Decitabine-mediated DNA methylation dynamics at pericentromeric satellite 2 repeats

The hypomethylating agents (HMAs) 5-azacytidine (vidaza-AZA) and 5-aza-2'-deoxycytidine (decitabine-DAC) are part of the standard of care for the treatment of myelodysplastic syndromes (MDS) and acute myeloid leukemia (AML). However, the molecular events mediated by HMAs in MDS and AML are poorly understood, and the efficacy of MDS and AML treatments is still improvable. The majority of CpG dinucleotides are located at satellite repeats, and their methylation levels are known to play a fundamental role in ensuring the genomic stability of cells.
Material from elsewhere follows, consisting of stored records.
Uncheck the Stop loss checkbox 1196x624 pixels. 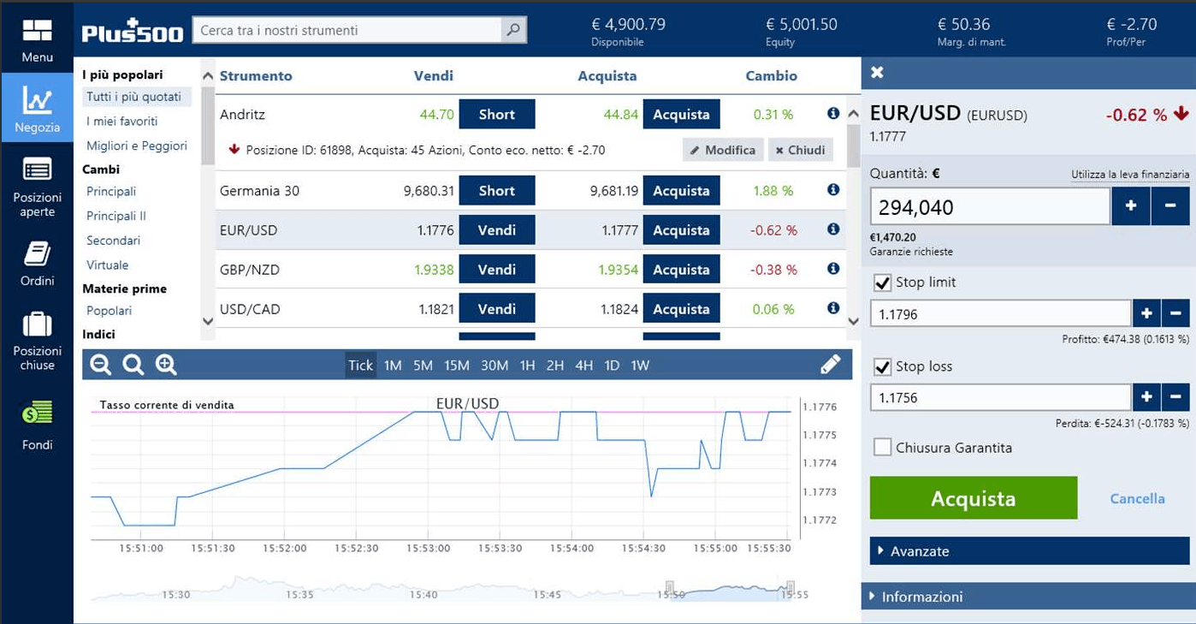pyautogui.click(x=882, y=366)
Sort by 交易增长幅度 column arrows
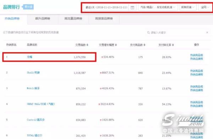The image size is (213, 139). click(116, 45)
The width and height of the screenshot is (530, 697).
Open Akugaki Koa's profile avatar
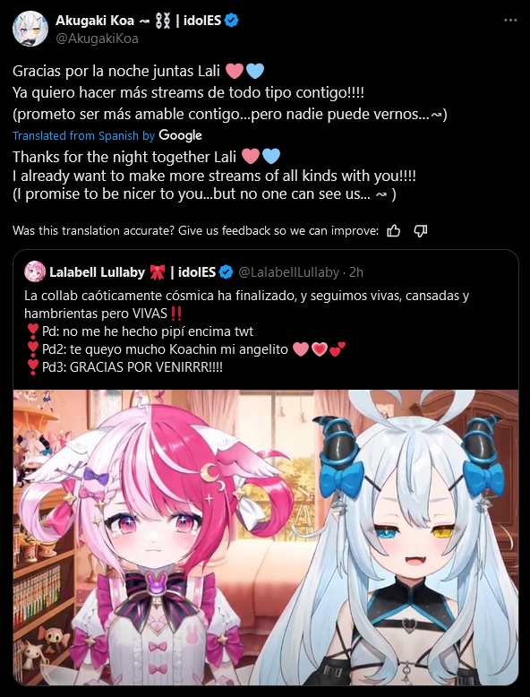pos(30,29)
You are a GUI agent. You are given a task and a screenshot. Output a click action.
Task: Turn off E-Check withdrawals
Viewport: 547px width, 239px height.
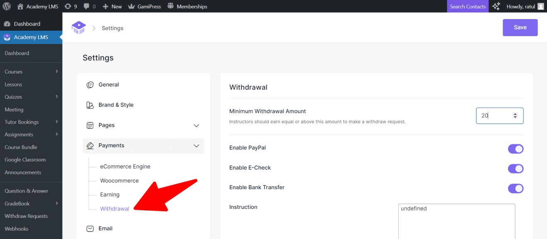click(x=516, y=168)
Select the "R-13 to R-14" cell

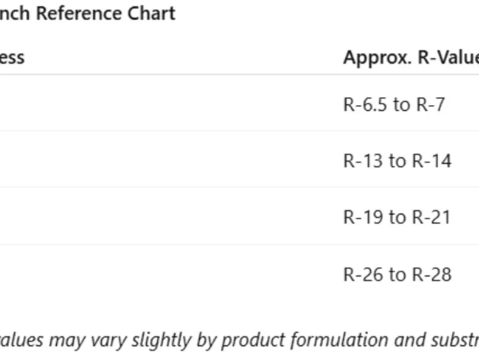coord(397,160)
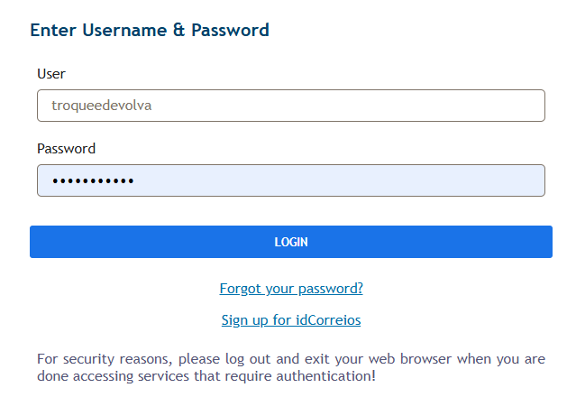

HMAs are believed to act through a plethora of effects, including DNA demethylation and the consequent re-expression of aberrantly silenced genes, DNA damage due to the covalent trapping of DNA methyltransferases (DNMTs) on DNA, and endogenous retroelements (EREs) reactivation associated with the induction of a cell-intrinsic antiviral response. DNA demethylation of satellite repeats and the consequent genomic destabilization and mitotic impairment of leukemic cells are also believed to play important roles. Although the demethylating activity of HMAs on gene promoters has been extensively investigated, little is known about their effects on satellite DNA methylation during treatment, especially when the selective pressure of the treatment ends. Here, we characterized the dynamics of satellite 2 DNA methylation mediated by decitabine in a human AML cell line model (U937 cells). We demonstrate that the initial demethylation of satellite 2 repeats is followed by complete recovery after 48 h of culture. The observed regain of methylation is associated with increased expression of DNMT3B, the de novo DNMT known to target satellite 2 repeats. In the intent of deciphering the regulation of DNMT3B expression, we found that DAC significantly increased the level of H3 acetylation at the DNMT3B promoter. These preliminary data shed light on DAC-mediated methylation dynamics at satellite 2 repeats, suggesting that satellite 2 remethylation could limit the genomic-destabilizing effects mediated by HMAs in tumor cells and, thus, the future evaluation of strategies to impair this methylation regain and to improve HMAs activity against tumor cells.